R Homework Week 4 Assignment
Exploratory Data Analysis in R.
Choose an interesting dataset and use R graphics to describe the data. You may use base R graphics, or a graphics package of your choice. You should include at least one example of each of the following: histogram boxplot scatterplot
Do the graphics provide insight into any relationships in the data?
Install necessary packages:
install.packages("devtools", dependencies = TRUE, repos = "http://lib.stat.cmu.edu/R/CRAN/")
## Warning: dependencies 'BiocInstaller', 'lintr (>= 0.2.1)' are not available
## package 'devtools' successfully unpacked and MD5 sums checked
##
## The downloaded binary packages are in
## C:\Users\Karen\AppData\Local\Temp\RtmpUz8aza\downloaded_packages
Get RCurl on board so csv file can be retrieved
library(RCurl)
## Loading required package: bitops
Retrieve data file from github repository
caschooldata <- getURL("https://raw.githubusercontent.com/karenweigandt/cuny-summer-bridge/master/Caschoolincolumns.csv")
Read data file
ca_school_data_csv <- read.csv(text = caschooldata, header = TRUE, stringsAsFactors = FALSE)
Look at first six rows of data
head(ca_school_data_csv)
## X distcod county district grspan enrltot
## 1 1 75119 Alameda Sunol Glen Unified KK-08 195
## 2 2 61499 Butte Manzanita Elementary KK-08 240
## 3 3 61549 Butte Thermalito Union Elementary KK-08 1550
## 4 4 61457 Butte Golden Feather Union Elementary KK-08 243
## 5 5 61523 Butte Palermo Union Elementary KK-08 1335
## 6 6 62042 Fresno Burrel Union Elementary KK-08 137
## teachers calwpct mealpct computer testscr compstu expnstu str
## 1 10.90 0.5102 2.0408 67 690.80 0.3435898 6384.911 17.88991
## 2 11.15 15.4167 47.9167 101 661.20 0.4208333 5099.381 21.52466
## 3 82.90 55.0323 76.3226 169 643.60 0.1090323 5501.955 18.69723
## 4 14.00 36.4754 77.0492 85 647.70 0.3497942 7101.831 17.35714
## 5 71.50 33.1086 78.4270 171 640.85 0.1280899 5235.988 18.67133
## 6 6.40 12.3188 86.9565 25 605.55 0.1824818 5580.147 21.40625
## avginc elpct readscr mathscr
## 1 22.690001 0.000000 691.6 690.0
## 2 9.824000 4.583333 660.5 661.9
## 3 8.978000 30.000002 636.3 650.9
## 4 8.978000 0.000000 651.9 643.5
## 5 9.080333 13.857677 641.8 639.9
## 6 10.415000 12.408759 605.7 605.4
Generate a histogram of number of teachers
hist(ca_school_data_csv$teachers, col = "lightblue", breaks = 100, main = "Number of Teachers in California Schools")
Generate a boxplot of enrollment totals for selected four California counties
four_counties_of_ca_school <- ca_school_data_csv [which(ca_school_data_csv$county == "Kings" |ca_school_data_csv$county == "Orange" |ca_school_data_csv$county == "Fresno" |ca_school_data_csv$county == "Yuba" ),]

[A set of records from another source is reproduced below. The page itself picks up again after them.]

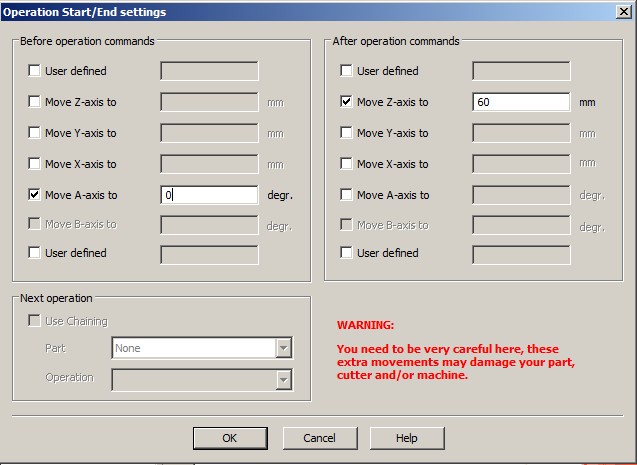Viewport: 637px width, 465px height.
Task: Uncheck Move Z-axis to after operation
Action: coord(347,102)
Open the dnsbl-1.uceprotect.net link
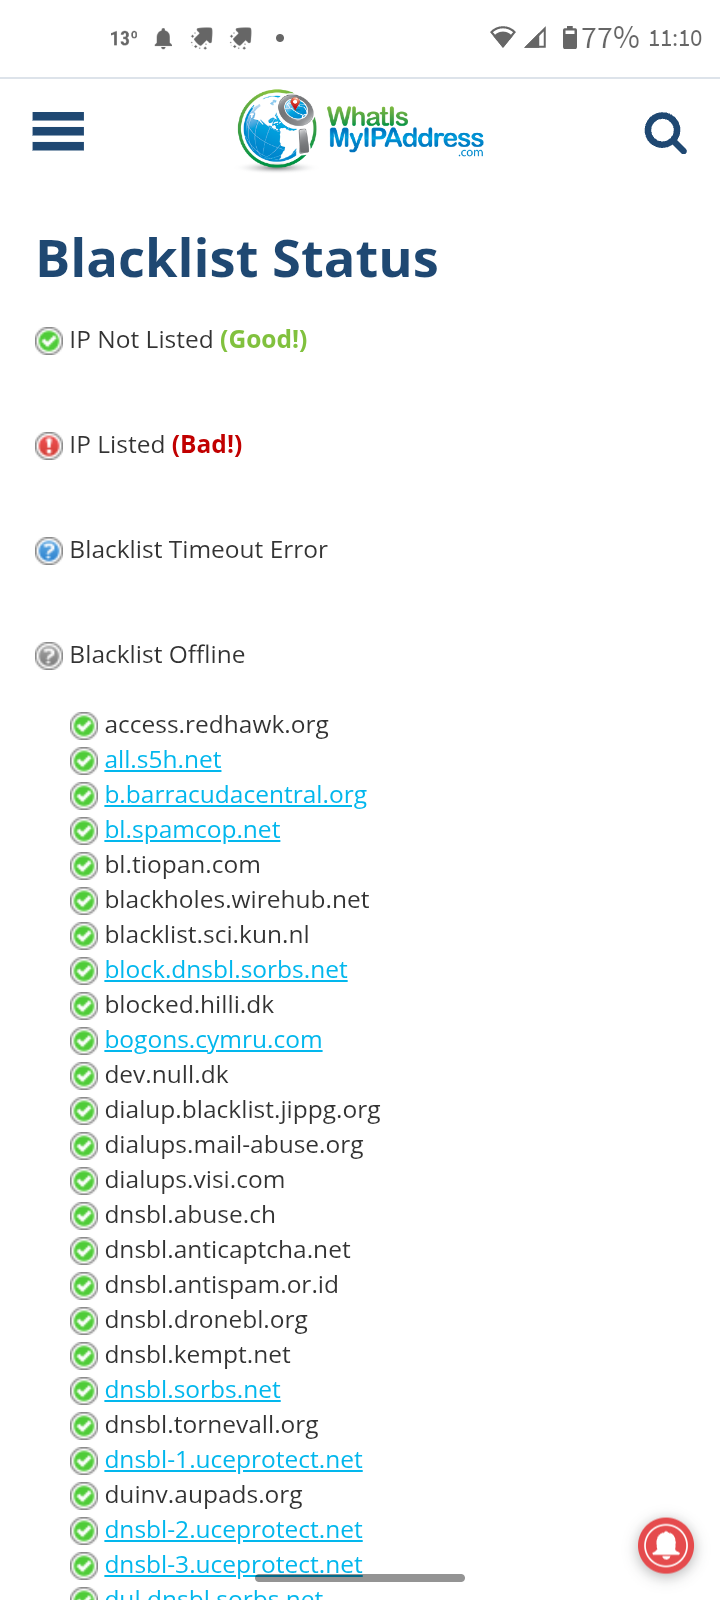This screenshot has height=1600, width=720. point(233,1460)
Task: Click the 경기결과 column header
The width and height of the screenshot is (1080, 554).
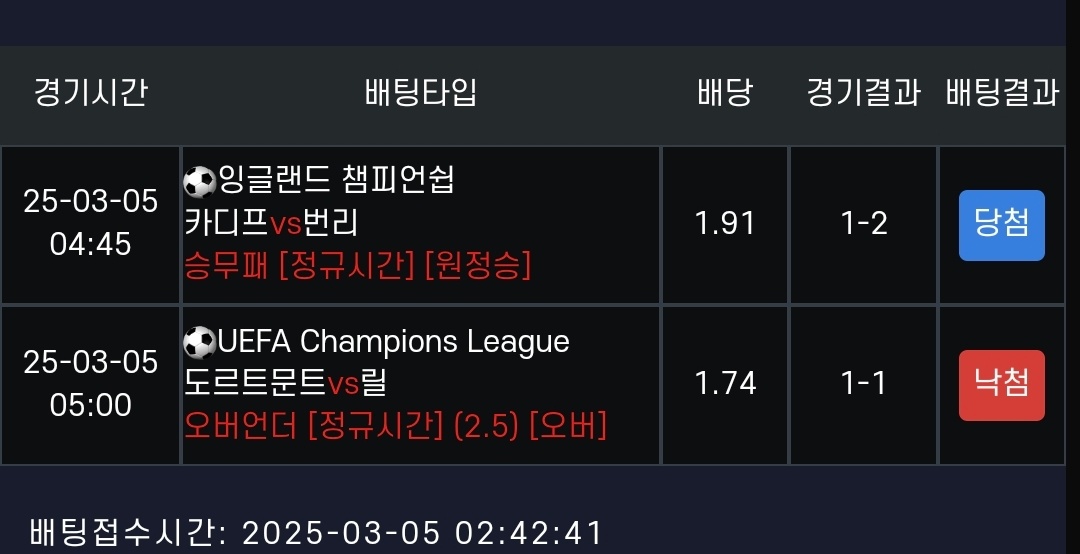Action: pyautogui.click(x=863, y=93)
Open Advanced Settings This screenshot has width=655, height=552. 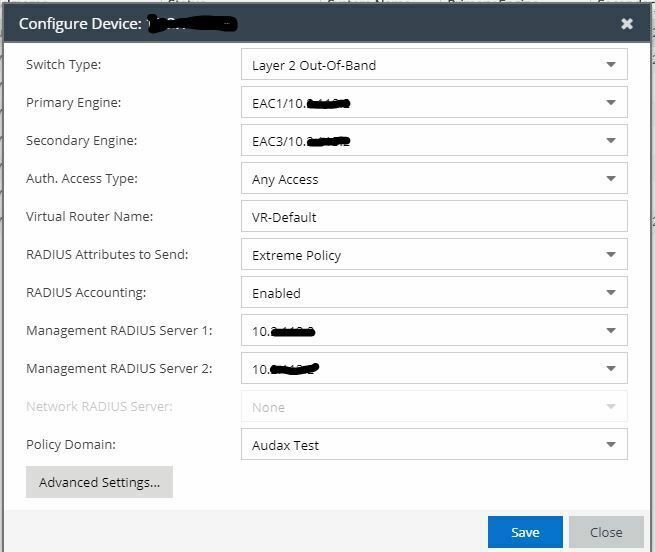[99, 482]
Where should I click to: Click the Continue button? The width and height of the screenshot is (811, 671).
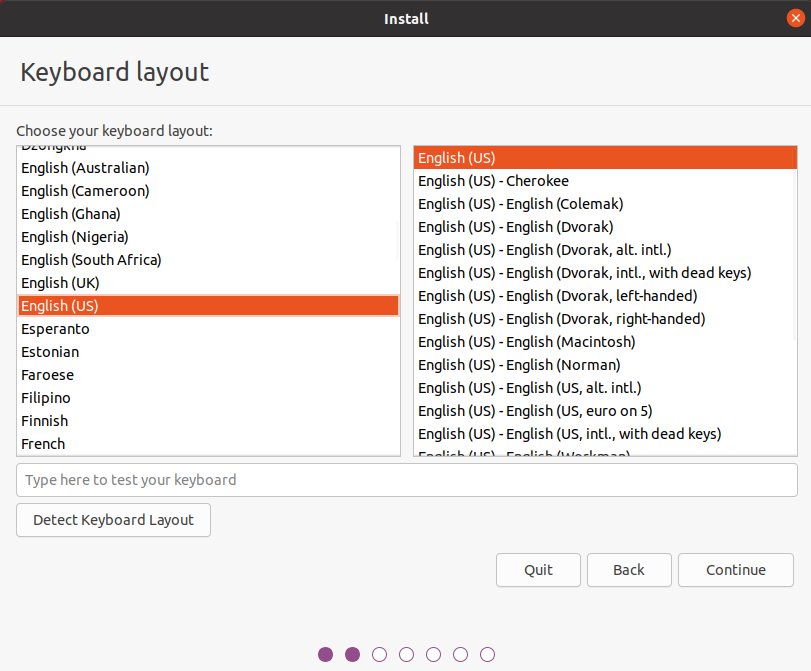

boxplot(enrltot~county, data = four_counties_of_ca_school, main = "Enrollment Totals in Four California Counties")
Generate a scatterplot of enrollment totals vs. number of teachers
plot(ca_school_data_csv$enrltot, ca_school_data_csv$teachers, main = "Enrollment Total vs. Number of Teachers")
From the histogram, we see right skewed data, and we see that the vast majority of schools have smaller numbers of teachers.
The boxplot shows four counties in California, for ease of readability. A boxplot of all counties would be difficult to read visually. Fom the boxplot we can see that Orange County Schools have the highest average enrollment of the four counties, with one very large school. The vast majority of schools in Fresno are similar in enrollment size. Kings and Yuba counties are similar in terms of average enrollment, and Yuba county has no outliers in terms of enrollment size.
The scatterplot shows an essentially linear relationship between enrollment totals and the number of teachers. This makes sense, since most schools are packed to their legal limit for student:teacher ratio.